* Reading text:
* BEGIN *
Today we'll talk about how to make machines see. Computer vision. And we'll present, Thank you for whoever said yes. And today we will present a competition that unlike deep traffic, which is designed to explore ideas, teach you about concepts of deep reinforcement learning, SegFuse, the deep dynamic driving scene segmentation competition that I'll present today, is at the very cutting edge.

Whoever does well in this competition is likely to produce a publication or ideas that would lead the world in the area of perception. Perhaps together with the people running this class, perhaps on your own. And I encourage you to do so. Even more cats today. Computer vision, today as it stands, is deep learning.

Majority of the successes in how we interpret, form representations, understand images and videos utilize to a significant degree neural networks. The very ideas we've been talking about. That applies for supervised, unsupervised, and reinforcement learning. And for the supervised case, which is the focus of today, the process is the same.
* END *
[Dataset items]
* BEGIN *
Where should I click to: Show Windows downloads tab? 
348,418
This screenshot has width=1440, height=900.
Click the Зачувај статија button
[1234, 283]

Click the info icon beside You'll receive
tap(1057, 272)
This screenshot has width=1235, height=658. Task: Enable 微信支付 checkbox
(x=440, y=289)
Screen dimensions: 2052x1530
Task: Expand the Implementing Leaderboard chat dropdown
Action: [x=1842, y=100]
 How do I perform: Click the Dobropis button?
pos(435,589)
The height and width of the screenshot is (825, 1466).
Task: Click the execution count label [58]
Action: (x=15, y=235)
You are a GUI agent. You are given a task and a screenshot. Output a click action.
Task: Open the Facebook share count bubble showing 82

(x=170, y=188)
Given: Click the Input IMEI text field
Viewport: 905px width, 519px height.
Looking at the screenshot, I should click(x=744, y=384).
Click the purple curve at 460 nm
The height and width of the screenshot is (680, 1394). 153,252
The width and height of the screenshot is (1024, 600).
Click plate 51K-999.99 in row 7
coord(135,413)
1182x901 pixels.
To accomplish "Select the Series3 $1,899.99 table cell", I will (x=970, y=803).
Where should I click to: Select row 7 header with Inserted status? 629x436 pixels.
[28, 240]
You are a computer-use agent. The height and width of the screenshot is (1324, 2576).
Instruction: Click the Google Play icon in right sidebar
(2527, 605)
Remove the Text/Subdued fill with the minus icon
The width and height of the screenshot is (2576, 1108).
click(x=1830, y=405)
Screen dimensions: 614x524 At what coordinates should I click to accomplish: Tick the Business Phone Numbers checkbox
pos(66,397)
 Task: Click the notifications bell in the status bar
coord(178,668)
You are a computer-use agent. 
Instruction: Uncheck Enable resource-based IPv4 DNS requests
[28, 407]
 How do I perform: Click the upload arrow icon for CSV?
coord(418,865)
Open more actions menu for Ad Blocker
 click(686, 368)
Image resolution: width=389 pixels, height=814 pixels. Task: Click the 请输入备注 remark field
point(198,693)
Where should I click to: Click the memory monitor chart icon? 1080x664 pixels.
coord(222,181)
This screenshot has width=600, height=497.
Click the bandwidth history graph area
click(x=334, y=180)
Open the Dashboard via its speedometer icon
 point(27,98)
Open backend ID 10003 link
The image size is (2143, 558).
* END *
* Actions to take:
1. Which kinds of learning does the computer vision lecture say the ideas apply to? List each one.
2. Pick up the computer vision lecture right after its final sentence and keep going in the same spoken style.

* Task responses:
1. Supervised learning, unsupervised learning, and reinforcement learning.

2.
The data is essential. There's annotated data where the human provides the labels that serves the ground truth in the training process. Then the neural network goes through that data, learning to map from the raw sensory input to the ground truth labels, and then generalize over the testing data set.

And the kind of raw sensors we're dealing with are numbers. I'll say this again and again, that for human vision, for us here, we take for granted this particular aspect of our ability. Is to take in raw sensory information through our eyes and interpret it. But it's just numbers.

That's something, whether you're an expert computer vision person or new to the field, you have to always go back to meditate on. Is what kind of things the machine is given. What is the data that is tasked to work with in order to perform the task you're asking it to do.

Perhaps the data is given is highly insufficient to do what you want it to do. That's the question that'll come up again and again. Are images enough to understand the world around you? And given these numbers, the set of numbers, sometimes with one channel, sometimes with three RGB, where every single pixel have three different colors.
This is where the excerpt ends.